• [Task prompt]: Copy every line of the records below word for word, but leave out the pictures.

[Source data]
====================

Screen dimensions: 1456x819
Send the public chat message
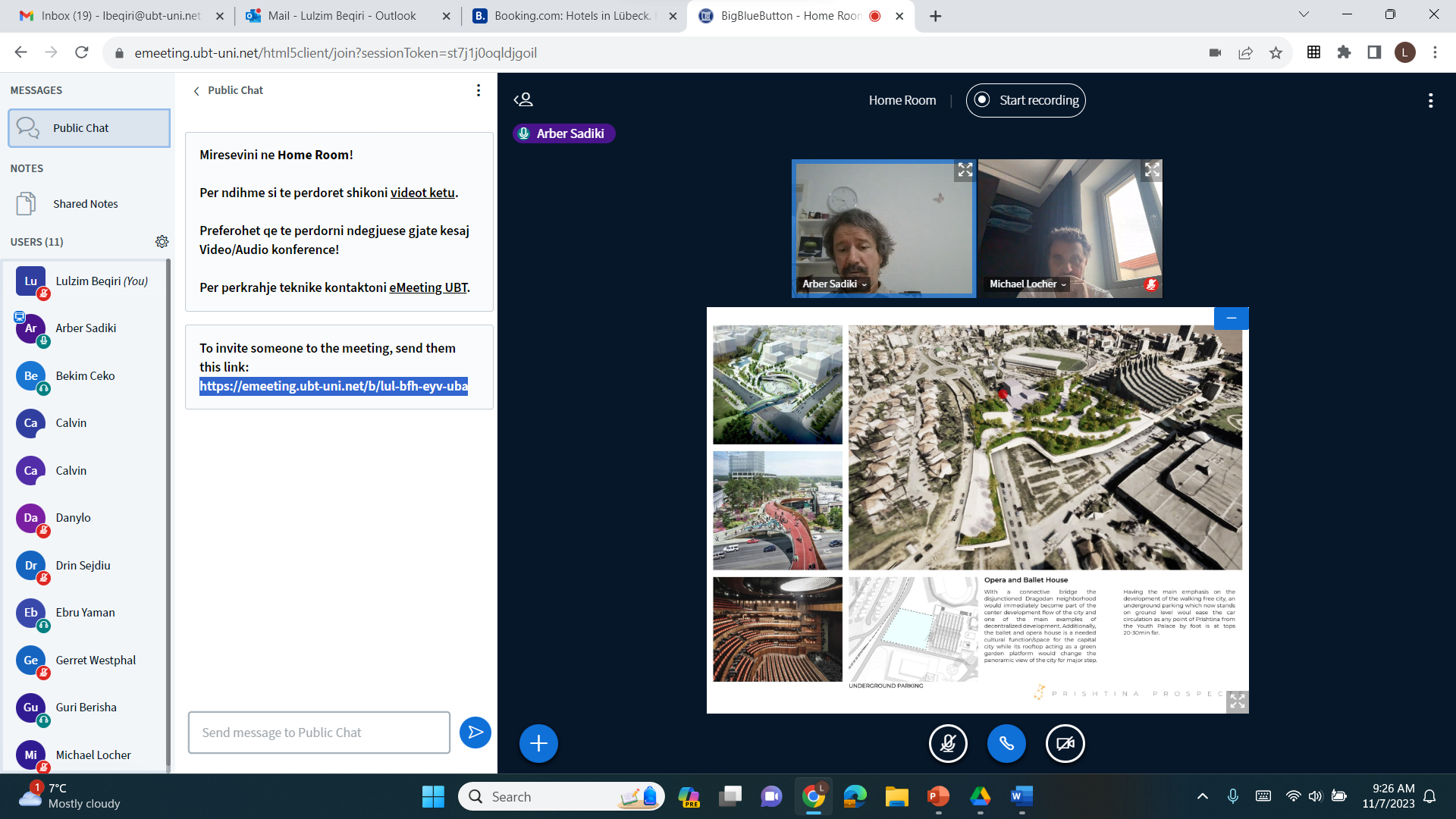[475, 733]
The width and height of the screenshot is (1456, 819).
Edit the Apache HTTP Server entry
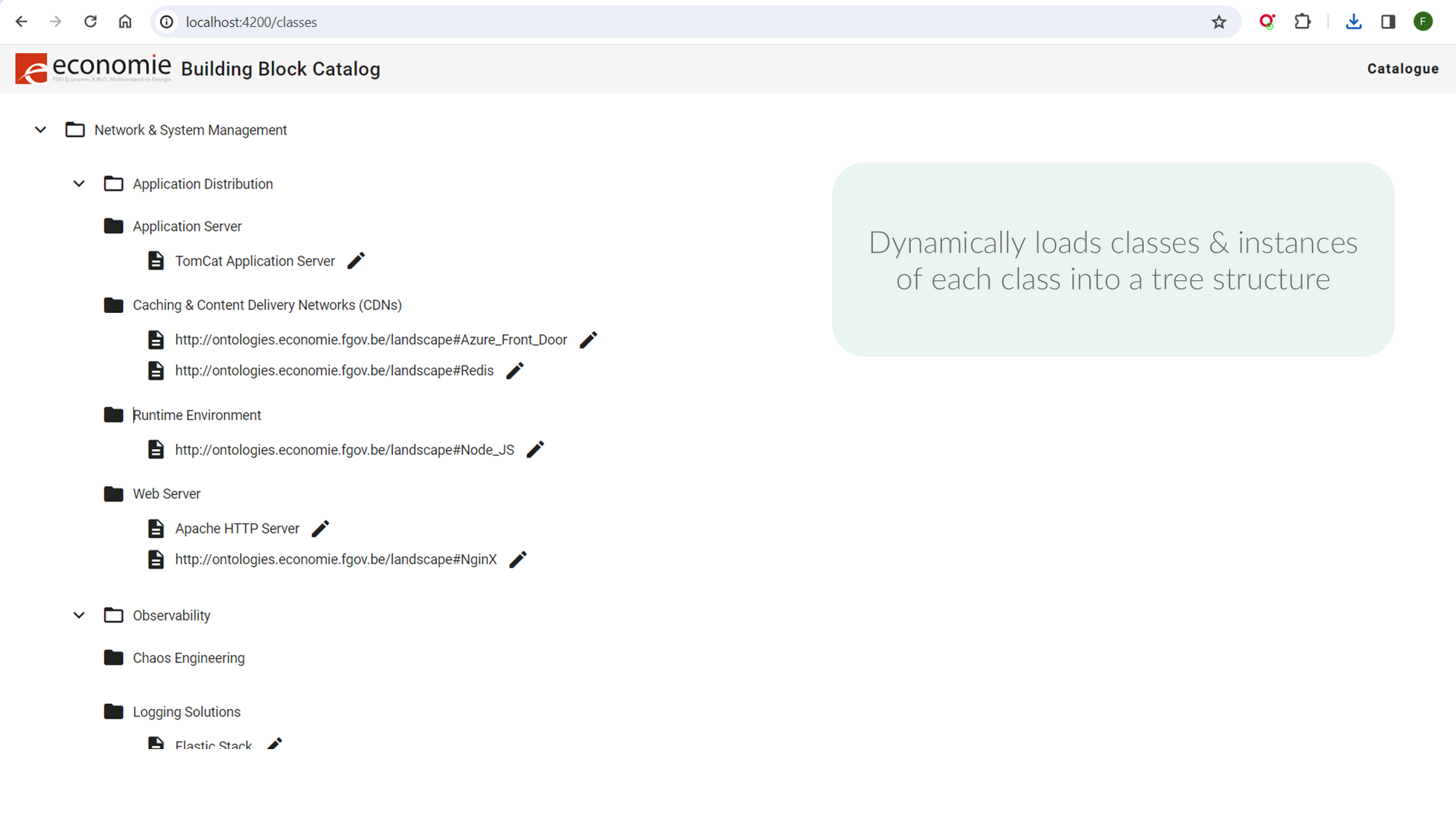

====================

• [Output for this exercise]:
Screen dimensions: 1456x819
Send the public chat message
[475, 733]
The width and height of the screenshot is (1456, 819).
Edit the Apache HTTP Server entry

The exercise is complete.